* _TEXTO FORNECIDO_

----

- Relator(a)
- Delaide Alves Miranda Arantes
- Órgão julgador
- 8ª Turma
- Data do julgamento
- 03/04/2024
- Data de publicação
- 09/04/2024
TST – Agravo em Recurso de Revista 0000158-94.2016.5.17.0002, Rel. Delaide Alves Miranda Arantes, 8ª Turma, j. 03/04/2024, p. 09/04/2024
EMENTA: AGRAVO EM RECURSO DE REVISTA INTERPOSTO PELA RECLAMANTE NA VIGÊNCIA DA LEI 13.015/2014 . DANO MORAL. ASSÉDIO MORAL. NÃO COMPROVAÇÃO. SÚMULA 126 DO TST . 1. Na hipótese, o Tribunal Regional reformou a sentença para excluir o pagamento de indenização por danos morais, concluindo que "as condutas narradas na petição inicial não configuram dano e/ou assédio experimentado pela autora" e que "os fatos narrados pela autora não demonstram conduta abusiva do empregador, que represente ofensa à sua dignidade ou integridade física e psicológica, não havendo falar em danos morais" . Assim, as premissas fáticas delineadas pela Corte de Origem não evidenciam os elementos que ensejam o dever de indenizar. 2. Destaca-se que a prática de oferecer produtos e serviços aos consumidores, a princípio, não evidencia dano moral, e não há nenhum elemento no acórdão a quo que evidencie que a autora foi submetida a algum constrangimento ou outro comportamento ilegal em função disso. 3. Nesse contexto, a revisão do entendimento exarado pelo Tribunal Regional, quanto à ausência de configuração do assédio moral, demandaria o revolvimento do acervo fático-probatório dos autos, providência incompatível com a via estreita do recurso de revista, consoante estabelece a Súmula 126 do TST. Agravo não provido . (Tribunal Superior do Trabalho (8ª Turma). Acórdão: 0000158-94.2016.5.17.0002. Relator(a): DELAIDE ALVES MIRANDA ARANTES. Data de julgamento: 03/04/2024. Juntado aos autos em 09/04/2024.)

----

* _REGISTROS FORNECIDOS_
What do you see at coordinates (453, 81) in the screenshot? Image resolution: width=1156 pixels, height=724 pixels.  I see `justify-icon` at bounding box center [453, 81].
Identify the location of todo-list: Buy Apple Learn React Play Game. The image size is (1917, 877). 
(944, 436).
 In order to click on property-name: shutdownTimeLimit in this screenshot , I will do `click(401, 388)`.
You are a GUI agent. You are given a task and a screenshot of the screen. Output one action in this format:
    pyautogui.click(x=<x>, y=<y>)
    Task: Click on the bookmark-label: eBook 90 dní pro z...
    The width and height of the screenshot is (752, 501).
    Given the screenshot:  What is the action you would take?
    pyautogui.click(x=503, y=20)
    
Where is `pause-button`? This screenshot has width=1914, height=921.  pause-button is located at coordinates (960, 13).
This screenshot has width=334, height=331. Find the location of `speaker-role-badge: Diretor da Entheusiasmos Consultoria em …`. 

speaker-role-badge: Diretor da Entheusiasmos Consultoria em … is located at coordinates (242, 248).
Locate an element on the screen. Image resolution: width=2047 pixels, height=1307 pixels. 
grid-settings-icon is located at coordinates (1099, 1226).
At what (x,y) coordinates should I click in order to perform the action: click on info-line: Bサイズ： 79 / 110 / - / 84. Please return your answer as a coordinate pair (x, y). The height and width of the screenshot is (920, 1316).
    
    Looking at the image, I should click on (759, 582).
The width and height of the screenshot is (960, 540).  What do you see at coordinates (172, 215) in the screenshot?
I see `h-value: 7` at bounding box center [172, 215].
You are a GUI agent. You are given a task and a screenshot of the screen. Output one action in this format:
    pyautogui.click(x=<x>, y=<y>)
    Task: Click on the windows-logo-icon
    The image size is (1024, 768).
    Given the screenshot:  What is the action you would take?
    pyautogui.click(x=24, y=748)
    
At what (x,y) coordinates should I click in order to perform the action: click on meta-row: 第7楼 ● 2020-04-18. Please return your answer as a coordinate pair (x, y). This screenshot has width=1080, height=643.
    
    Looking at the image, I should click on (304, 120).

----

De acordo com o acórdão, qual súmula do TST torna incompatível com o recurso de revista a revisão do entendimento do Tribunal Regional? Os registros não guardam relação com o acórdão.

* _RESPOSTA REDIGIDA_
A Súmula 126 do TST.